- [What the exercise asks] What is needed is an exact copy of the records below, with the pictures left out.

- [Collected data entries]
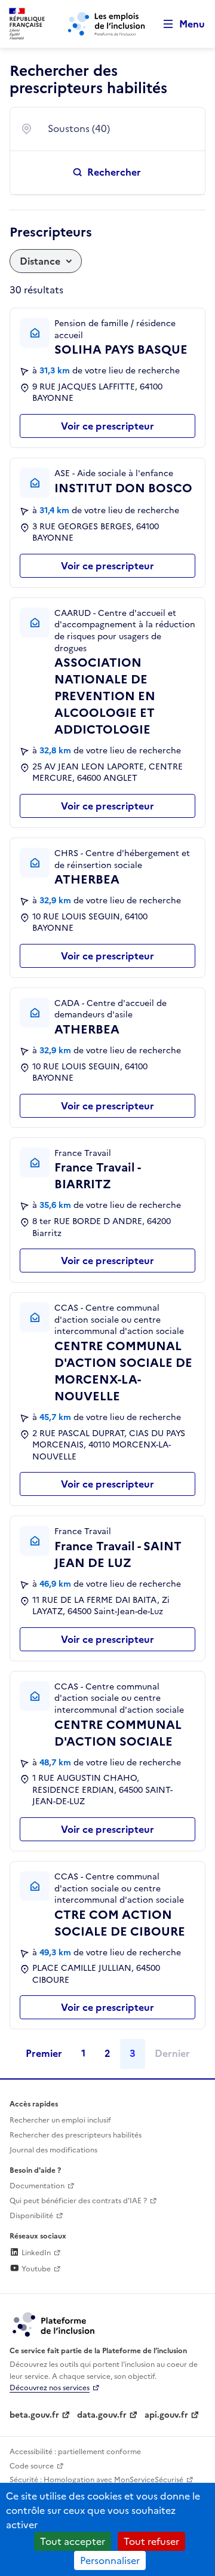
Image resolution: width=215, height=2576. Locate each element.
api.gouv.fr (166, 2415)
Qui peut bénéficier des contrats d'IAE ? (78, 2200)
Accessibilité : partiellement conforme (75, 2451)
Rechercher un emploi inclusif (60, 2120)
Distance (40, 261)
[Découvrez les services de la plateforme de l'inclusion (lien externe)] (54, 2324)
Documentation (37, 2186)
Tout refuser (151, 2541)
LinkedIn (35, 2252)
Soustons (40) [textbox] (79, 128)
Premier (44, 2053)
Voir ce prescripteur (107, 426)
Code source (32, 2466)
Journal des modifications (53, 2150)
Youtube (35, 2269)
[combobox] (119, 129)
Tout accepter (72, 2541)
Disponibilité (31, 2215)
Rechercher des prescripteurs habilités (76, 2135)
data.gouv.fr (102, 2415)
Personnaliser (110, 2560)
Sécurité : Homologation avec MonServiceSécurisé (96, 2479)
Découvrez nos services (50, 2387)
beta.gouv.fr (34, 2415)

- [Written response]
Image resolution: width=215, height=2576. Locate each element.
api.gouv.fr (166, 2415)
Qui peut bénéficier des contrats d'IAE ? (78, 2200)
Accessibilité : partiellement conforme (75, 2451)
Rechercher un emploi inclusif (60, 2120)
Distance (40, 261)
[Découvrez les services de la plateforme de l'inclusion (lien externe)] (54, 2324)
Documentation (37, 2186)
Tout refuser (151, 2541)
LinkedIn (35, 2252)
Soustons (40) [textbox] (79, 128)
Premier (44, 2053)
Voir ce prescripteur (107, 426)
Code source (32, 2466)
Journal des modifications (53, 2150)
Youtube (35, 2269)
[combobox] (119, 129)
Tout accepter (72, 2541)
Disponibilité (31, 2215)
Rechercher des prescripteurs habilités (76, 2135)
data.gouv.fr (102, 2415)
Personnaliser (110, 2560)
Sécurité : Homologation avec MonServiceSécurisé (96, 2479)
Découvrez nos services (50, 2387)
beta.gouv.fr (34, 2415)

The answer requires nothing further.